If you love reading, writing, and thinking both creatively and critically about the world, the English Department offers a range of options. You may choose to
- major exclusively in English;
- pursue a double major in English and another discipline (recent English graduates have had second majors in Communication, Cultural Studies, Economics, Education, French, Geography and the Environment, History, Philosophy, Political Science, Sociology, and Spanish);
- or minor in English.
Within the major, you may design your own "track," tailoring your course of study to a specific area of interest. You may pursue the option of being a Teaching Assistant during your senior year. You may also pursue a number of interdisciplinary programs and concentrations that are closely related to the major.
The Mission of the English Department. The English department believes that skillful, self-conscious reading, writing, and thinking provide a foundation for meaningful living. We seek to develop forms of analysis and expression that are both critical and creative and that help us comprehend the multiple cultural practices and values of the twenty-first century.
Villanova English majors acquire a broad understanding of Anglophone literary history as well as familiarity with the major genres of the tradition. A department of accomplished scholars, we focus on undergraduate education and make our majors the center of our pedagogy.

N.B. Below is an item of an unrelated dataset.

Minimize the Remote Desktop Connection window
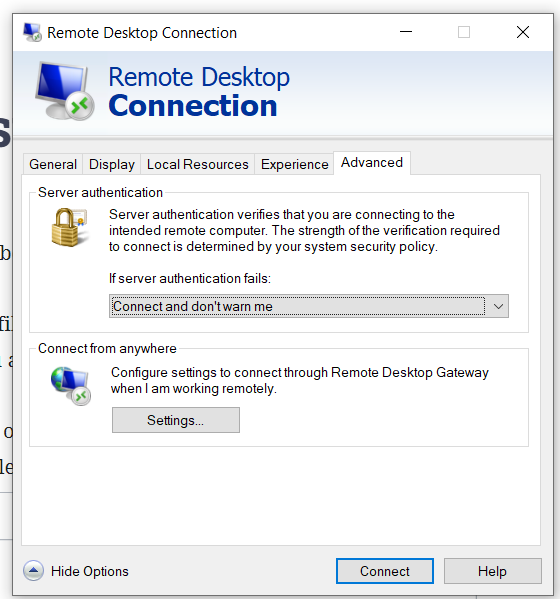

While preserving the value of literature as a cultural form, we cultivate in our students the analytical skills necessary for negotiating today’s rapidly changing world. Our presence is manifest across the university through the programs in Africana Studies, Gender and Women’s Studies, Irish Studies, and Writing and Rhetoric, in all of which English faculty are prominent, and in recent innovations such as the “Creativity on the Page” Learning Community.
Learning Goals and Objectives.
--Students use writing analytically and creatively.
--Students’ writing is clear, persuasive, insightful, and well-organized.
--Students demonstrate familiarity with Anglophone literary traditions and genres and are able to employ disciplinary vocabulary to interpret a wide variety of texts.
--Students are able to assess the historical contexts, ideological assumptions, and aesthetic values of the texts they analyze.
--Students are able to incorporate and evaluate secondary sources (critical, theoretical and historical) in their literary analyses.